Tarefa - Liste as qualificações profissionais atribuídas a Luiz Gustavo Dal Oglio da Rocha no primeiro parágrafo do texto sobre coletes posturais abaixo.

Texto fornecido -

O que frequentemente não vem avisado nos anúncios, comuns nas redes sociais, é que o uso prolongado da peça pode causar justamente o efeito oposto ao desejado: o enfraquecimento da musculatura e a piora dos sintomas, como a dor e a má postura. É o que explica o ortopedista e cirurgião, especialista em coluna, Luiz Gustavo Dal Oglio da Rocha:

 “Quando a pessoa apresenta má postura, além dos vícios como sentar de forma errada, geralmente ela tem também retrações associadas ao sedentarismo. Então quando usa uma estrutura externa como esses coletes, que forçam a postura e colocam os músculos em repouso, acabam atrofiando essa musculatura”, diz o ortopedista.

O médico aponta, no entanto, que apesar de existirem versões de coletes rígidos, específicos para casos de fraturas ou escoliose, os de material maleável não apresentam riscos à estrutura óssea.

Seção de dados -
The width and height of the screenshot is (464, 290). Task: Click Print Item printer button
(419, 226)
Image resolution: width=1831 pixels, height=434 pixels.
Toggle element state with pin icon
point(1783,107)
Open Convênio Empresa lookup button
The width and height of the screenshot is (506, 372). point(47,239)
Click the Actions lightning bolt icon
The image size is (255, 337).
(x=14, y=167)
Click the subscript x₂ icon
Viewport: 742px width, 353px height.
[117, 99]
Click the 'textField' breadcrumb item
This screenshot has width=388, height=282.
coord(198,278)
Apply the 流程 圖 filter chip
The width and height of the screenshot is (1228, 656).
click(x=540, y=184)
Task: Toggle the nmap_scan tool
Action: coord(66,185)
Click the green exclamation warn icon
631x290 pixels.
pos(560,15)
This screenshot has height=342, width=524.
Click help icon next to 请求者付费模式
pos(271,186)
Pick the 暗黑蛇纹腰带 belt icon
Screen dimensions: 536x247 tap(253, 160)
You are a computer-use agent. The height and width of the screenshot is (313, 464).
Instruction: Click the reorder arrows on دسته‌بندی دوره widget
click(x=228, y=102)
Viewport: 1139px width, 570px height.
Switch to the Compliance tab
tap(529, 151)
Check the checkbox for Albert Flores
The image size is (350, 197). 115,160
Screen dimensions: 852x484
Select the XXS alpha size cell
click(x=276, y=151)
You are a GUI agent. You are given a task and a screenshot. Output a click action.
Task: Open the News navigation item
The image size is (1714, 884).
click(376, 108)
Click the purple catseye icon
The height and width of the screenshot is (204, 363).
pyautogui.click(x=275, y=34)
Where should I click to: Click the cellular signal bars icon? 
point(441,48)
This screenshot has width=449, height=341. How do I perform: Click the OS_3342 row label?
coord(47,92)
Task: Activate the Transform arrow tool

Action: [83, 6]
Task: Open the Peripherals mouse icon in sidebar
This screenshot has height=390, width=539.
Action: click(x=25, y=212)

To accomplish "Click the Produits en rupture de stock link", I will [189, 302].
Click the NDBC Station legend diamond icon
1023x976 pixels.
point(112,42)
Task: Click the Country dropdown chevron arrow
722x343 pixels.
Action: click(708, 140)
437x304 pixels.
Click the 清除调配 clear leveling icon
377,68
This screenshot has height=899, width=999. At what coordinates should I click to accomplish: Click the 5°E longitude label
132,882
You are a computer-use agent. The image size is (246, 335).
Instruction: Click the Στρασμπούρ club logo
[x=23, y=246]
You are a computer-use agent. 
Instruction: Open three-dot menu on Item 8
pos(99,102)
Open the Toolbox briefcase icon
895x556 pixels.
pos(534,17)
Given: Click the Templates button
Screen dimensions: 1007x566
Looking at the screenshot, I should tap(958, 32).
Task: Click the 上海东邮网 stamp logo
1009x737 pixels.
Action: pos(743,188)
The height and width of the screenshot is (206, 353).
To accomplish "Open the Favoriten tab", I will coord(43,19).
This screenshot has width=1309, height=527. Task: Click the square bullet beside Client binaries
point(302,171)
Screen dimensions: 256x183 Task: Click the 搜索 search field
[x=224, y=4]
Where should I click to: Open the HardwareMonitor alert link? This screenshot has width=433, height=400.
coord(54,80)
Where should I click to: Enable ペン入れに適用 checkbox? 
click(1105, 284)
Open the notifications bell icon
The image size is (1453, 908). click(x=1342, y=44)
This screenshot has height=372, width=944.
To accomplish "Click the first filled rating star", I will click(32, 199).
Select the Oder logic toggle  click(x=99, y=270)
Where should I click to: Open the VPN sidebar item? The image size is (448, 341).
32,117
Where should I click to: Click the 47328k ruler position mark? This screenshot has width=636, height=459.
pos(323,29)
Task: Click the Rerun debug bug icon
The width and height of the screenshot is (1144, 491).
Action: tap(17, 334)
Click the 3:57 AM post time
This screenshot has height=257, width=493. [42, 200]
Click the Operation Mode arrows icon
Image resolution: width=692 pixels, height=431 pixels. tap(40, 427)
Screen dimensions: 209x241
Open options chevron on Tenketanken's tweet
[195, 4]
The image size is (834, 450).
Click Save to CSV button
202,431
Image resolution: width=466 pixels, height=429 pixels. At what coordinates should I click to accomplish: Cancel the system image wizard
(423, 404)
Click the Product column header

Solução -
- ortopedista
- cirurgião
- especialista em coluna